Metamorphosis: Rose Marie Jackson

RoseMarieJackson“…you can’t let a snake into the house and think it won’t bite.”
By Rose Marie Jackson

I became a social worker because I wanted to dedicate my life to helping the most vulnerable in society. It was my honor to serve as an officer at the state level for the National Association of Social Workers. Shortly after the U.S. Supreme Court handed down Roe v. Wade and Doe v. Bolton, I was asked to present a position paper before the New Jersey State Assembly in support of full and open access to abortion services.

I was so angry about the injustice and abuse done to women across the social spectrum that I did not take time to think before I acted. On that day in Trenton when I read the profession’s statement, I believed what I read.

And I acted on the day that Leona (not her real name) furtively arrived at my office, sitting like a child wrapped in her own arms as she told me her story. Raised in Trinidad and Tobago in extreme poverty, she created and sold jewelry to vacationing tourists. When a friend of the family arranged for her to come to the United States, she jumped at the chance. The friend of the friend met her at the airport, took her into his home, and taught her the fine art of prostitution. Part of that lesson included raping her. The rape resulted in pregnancy. She thought now that she was carrying his baby, he would take her off the streets. She was wrong. There are those in the trade who seek the pregnant. She began to despise him and by extension, the child she was carrying. She came to me to help her get an abortion. She said she was not quite three months pregnant. To my lifelong sorrow, I did what I thought was best for her at the time.

We went to a clinic in Manhattan where it was determined that she was too far along for an early surgical abortion, so they injected saline solution directly into her womb. We came back to my home. She slept on my bed, and I slept on the floor while she experienced the full pain of labor and delivered a perfectly formed baby boy who had been burned and poisoned to death in his mother’s body. I caught him in an orange plastic bowl and placed him in a bread bag. He had been growing for almost five months.

It is a slippery slope into self-deception. I had already publicly given my support to the practice of abortion, and now I had personally participated in one. Though I felt that abortion should remain legal to help those in extreme circumstances, and though I had been a willing partner in an abortion, I deluded myself into thinking that abortion should be available, but it would never apply to me. I would never have an abortion. But you can’t let a snake into the house and think it won’t bite.

Problems to solve>
- a) Write out the part of the Rose Marie Jackson essay between "Metamorphosis: Rose Marie" and "what I read.", inclusive.
- b) List every named institution or organization mentioned in the Rose Marie Jackson essay.

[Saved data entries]
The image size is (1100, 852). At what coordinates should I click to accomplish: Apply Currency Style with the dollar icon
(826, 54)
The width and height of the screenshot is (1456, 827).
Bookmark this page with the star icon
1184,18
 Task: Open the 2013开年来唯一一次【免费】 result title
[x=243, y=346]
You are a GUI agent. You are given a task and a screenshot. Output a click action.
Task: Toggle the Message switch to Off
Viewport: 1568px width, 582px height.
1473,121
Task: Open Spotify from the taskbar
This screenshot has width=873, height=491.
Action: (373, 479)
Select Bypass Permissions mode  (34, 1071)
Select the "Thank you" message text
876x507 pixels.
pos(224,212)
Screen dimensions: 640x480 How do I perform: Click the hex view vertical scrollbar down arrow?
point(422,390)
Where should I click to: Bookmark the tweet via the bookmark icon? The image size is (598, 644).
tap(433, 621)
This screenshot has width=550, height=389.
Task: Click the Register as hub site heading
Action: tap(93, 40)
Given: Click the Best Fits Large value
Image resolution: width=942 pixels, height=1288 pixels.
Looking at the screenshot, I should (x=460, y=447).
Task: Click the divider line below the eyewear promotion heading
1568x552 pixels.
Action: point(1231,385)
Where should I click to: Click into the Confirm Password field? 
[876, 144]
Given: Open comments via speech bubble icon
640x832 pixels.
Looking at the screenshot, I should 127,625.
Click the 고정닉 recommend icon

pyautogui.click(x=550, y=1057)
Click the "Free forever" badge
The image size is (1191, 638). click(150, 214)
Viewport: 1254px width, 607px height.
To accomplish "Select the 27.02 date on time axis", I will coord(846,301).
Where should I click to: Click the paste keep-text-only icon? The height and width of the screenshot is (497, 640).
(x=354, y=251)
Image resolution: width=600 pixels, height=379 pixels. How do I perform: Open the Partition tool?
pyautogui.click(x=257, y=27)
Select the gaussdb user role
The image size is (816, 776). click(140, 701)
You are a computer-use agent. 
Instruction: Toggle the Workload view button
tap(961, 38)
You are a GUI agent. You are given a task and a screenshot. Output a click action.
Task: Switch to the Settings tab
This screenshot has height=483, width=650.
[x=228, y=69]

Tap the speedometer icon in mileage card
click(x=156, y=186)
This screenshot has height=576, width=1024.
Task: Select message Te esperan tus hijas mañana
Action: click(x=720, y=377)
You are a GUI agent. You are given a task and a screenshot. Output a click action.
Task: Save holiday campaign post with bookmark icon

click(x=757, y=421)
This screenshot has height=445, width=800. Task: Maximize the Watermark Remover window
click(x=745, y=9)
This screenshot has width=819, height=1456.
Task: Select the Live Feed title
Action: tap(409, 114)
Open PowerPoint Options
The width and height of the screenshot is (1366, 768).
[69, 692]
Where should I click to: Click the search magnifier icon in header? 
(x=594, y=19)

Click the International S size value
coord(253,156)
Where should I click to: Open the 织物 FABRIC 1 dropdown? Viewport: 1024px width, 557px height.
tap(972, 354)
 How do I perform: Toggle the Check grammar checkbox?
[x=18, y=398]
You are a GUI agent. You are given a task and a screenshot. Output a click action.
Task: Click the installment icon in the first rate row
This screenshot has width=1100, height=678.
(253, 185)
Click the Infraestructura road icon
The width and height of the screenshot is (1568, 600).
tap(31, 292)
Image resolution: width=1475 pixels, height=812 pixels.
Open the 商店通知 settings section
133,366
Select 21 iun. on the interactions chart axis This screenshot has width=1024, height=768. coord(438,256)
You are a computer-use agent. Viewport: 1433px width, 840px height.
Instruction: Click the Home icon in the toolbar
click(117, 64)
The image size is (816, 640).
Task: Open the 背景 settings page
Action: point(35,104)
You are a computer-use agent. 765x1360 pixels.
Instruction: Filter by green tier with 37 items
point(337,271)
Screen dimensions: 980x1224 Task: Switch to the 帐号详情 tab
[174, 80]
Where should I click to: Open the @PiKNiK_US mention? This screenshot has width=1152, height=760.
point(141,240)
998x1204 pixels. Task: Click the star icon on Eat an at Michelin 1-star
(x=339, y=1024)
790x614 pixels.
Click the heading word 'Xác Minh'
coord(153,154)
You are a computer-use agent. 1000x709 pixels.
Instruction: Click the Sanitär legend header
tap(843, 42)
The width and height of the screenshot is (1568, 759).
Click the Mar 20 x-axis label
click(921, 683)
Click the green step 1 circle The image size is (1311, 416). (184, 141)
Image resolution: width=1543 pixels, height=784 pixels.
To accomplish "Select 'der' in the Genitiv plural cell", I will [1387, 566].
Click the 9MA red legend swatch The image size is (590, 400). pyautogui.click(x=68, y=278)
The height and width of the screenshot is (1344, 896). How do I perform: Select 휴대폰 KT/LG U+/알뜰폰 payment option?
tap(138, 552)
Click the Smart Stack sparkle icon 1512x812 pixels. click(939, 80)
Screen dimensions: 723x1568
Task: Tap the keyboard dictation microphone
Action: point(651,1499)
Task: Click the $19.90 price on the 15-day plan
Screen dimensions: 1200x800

Responses to the exercise>
- a)
Metamorphosis: Rose Marie Jackson

RoseMarieJackson“…you can’t let a snake into the house and think it won’t bite.”
By Rose Marie Jackson

I became a social worker because I wanted to dedicate my life to helping the most vulnerable in society. It was my honor to serve as an officer at the state level for the National Association of Social Workers. Shortly after the U.S. Supreme Court handed down Roe v. Wade and Doe v. Bolton, I was asked to present a position paper before the New Jersey State Assembly in support of full and open access to abortion services.

I was so angry about the injustice and abuse done to women across the social spectrum that I did not take time to think before I acted. On that day in Trenton when I read the profession’s statement, I believed what I read.

- b)
- U.S. Supreme Court
- National Association of Social Workers
- New Jersey State Assembly